In terms of codes and conventions, I feel Eastenders is the best platform to look into. In my opinion, a big part of its success is from the major, ongoing storylines, it creates and perfects the London, Southern way of life. Though being a Southerner myself, this may force a biased point of view, as I can’t relate well to the Northern codes of Manchester based Coronation Street and Hollyoaks for instance. However, this way I do know that the use of codes and conventions are successful in Eastenders.

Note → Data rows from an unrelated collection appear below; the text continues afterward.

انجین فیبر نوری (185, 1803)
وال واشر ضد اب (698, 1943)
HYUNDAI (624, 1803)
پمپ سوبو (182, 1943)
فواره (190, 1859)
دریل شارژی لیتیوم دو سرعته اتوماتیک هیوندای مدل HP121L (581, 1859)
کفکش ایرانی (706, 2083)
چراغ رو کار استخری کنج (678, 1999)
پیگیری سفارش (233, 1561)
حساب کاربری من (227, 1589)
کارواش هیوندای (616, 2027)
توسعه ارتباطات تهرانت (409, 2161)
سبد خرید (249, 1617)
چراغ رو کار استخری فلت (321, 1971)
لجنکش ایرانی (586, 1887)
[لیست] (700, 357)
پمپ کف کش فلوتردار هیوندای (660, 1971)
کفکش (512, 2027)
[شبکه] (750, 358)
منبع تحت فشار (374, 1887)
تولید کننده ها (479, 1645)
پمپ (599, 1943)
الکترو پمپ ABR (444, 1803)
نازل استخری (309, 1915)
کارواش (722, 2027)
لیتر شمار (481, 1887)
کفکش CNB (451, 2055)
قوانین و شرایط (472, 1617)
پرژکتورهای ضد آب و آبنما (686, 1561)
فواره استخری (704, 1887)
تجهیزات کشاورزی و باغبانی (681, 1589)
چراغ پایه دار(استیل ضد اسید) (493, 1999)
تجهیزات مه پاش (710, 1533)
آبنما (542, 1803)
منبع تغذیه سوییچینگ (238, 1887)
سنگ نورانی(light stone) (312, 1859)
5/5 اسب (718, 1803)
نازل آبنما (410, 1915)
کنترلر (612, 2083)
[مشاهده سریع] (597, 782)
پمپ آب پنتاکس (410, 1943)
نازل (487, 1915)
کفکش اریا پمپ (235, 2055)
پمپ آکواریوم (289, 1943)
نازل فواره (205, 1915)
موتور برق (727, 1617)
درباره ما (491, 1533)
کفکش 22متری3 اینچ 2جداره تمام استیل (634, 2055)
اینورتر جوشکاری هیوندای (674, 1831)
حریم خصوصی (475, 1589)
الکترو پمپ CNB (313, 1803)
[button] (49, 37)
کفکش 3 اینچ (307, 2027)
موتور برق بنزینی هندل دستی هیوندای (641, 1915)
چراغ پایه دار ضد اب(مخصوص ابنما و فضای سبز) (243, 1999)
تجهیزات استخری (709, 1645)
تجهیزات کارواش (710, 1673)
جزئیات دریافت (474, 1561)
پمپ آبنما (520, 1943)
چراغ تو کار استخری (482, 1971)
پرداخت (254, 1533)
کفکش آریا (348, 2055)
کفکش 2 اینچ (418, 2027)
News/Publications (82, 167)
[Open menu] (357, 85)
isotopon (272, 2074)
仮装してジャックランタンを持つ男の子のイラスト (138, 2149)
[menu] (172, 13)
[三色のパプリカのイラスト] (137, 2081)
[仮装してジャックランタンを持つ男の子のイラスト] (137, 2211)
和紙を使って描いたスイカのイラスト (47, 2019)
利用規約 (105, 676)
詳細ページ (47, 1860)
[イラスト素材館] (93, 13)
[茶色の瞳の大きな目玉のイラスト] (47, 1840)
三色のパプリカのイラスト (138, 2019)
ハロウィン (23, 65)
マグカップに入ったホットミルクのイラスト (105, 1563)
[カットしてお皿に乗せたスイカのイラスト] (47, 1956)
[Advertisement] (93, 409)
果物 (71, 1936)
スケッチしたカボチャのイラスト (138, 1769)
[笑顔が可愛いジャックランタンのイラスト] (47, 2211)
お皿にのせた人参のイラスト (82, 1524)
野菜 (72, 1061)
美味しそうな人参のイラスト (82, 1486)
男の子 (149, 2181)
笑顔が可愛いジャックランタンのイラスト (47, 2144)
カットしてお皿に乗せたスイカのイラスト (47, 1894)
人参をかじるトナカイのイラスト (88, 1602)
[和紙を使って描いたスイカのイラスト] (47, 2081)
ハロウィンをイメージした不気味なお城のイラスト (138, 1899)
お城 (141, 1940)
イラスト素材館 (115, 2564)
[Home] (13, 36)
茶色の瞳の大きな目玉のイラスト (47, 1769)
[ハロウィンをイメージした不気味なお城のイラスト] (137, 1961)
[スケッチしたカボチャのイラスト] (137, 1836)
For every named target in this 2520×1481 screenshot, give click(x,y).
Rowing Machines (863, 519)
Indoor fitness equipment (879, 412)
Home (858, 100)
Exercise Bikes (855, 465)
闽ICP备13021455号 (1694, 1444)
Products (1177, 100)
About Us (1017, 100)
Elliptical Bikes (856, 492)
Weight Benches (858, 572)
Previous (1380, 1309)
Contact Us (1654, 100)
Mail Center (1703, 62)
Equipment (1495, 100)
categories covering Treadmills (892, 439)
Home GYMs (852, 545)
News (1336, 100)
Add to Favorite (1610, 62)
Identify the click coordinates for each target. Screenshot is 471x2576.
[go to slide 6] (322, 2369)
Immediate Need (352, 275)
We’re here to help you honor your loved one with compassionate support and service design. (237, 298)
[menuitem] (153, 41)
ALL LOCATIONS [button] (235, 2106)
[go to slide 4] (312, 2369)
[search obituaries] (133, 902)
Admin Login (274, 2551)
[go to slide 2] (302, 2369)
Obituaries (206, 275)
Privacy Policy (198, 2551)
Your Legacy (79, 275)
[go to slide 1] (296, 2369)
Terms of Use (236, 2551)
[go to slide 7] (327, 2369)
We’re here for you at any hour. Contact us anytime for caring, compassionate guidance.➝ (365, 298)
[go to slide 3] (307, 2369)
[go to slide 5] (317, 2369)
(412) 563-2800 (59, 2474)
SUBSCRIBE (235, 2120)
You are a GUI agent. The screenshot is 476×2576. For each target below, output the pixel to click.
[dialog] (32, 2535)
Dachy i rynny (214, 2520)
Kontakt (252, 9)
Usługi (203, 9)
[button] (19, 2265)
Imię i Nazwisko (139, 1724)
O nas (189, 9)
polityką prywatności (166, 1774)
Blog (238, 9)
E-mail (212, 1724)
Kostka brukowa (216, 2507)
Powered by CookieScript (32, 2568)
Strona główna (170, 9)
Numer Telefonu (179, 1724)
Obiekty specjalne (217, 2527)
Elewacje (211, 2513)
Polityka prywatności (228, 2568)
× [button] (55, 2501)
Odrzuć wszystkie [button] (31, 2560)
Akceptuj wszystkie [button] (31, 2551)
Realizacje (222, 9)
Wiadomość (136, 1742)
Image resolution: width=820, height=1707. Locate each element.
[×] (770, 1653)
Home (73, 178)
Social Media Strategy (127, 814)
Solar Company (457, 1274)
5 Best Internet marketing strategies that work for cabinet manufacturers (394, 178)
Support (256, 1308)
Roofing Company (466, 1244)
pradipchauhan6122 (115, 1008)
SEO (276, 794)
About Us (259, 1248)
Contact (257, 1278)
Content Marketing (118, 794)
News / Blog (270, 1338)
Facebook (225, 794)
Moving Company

One particular Eastenders storyline that springs to mind is the marriage of Kat Slater and Andy Hunter in the Christmas special episode of 2003. The fact that the organisation of the wedding didn’t run smoothly and didn’t turn out entirely perfect in the end is definitely a realistic code, in this case of a working class, Southern couple and although the storyline may seem a little over the top, the codes and conventions used kept it just on the borderline of being believable.
The main characters were acceptable, Andy Hunter; the typical, upper-class wannabe, gangster who had other people always there to fight his corner and apparently always gets his way! Opposed to the underdog, Aflie Moon, the openly working-class male, with a cockney, witty sense of humour and heart of gold but also a head of pure confusion and frustration with the likes of Andy. Both characters have their dreams as everyone does but in this case Alfie’s dream and genuine love for Kat came through stronger as he got his way eventually.
He made hard work of it, though again, this can be considered a convention of the stereotypical Londoner. On a whole, Eastenders has definitely mastered the techniques of bringing these characters and this area of London across to the viewer in the right way. The general basis is a working class, ambitious area full of people who will always fight their corner until they either fall flat on their face or until they win their battle, I can certainly relate to that.
Costume is hard to judge and pin onto an area or place of residence, though I can’t say I’ve ever seen any items of clothing which seem out of place in Eastenders, it’s often very basic, supposedly market clothes. Then there’s individual character costumes such as the one for money grabbing Andy Hunter, who would often be turned out in a suit, or there’s Kat Slater; covered in makeup, wearing low cut, tight tops and short skirts behind the bar of the Queen Victoria public house. Again, this is very believable and I’ve certainly seen it before.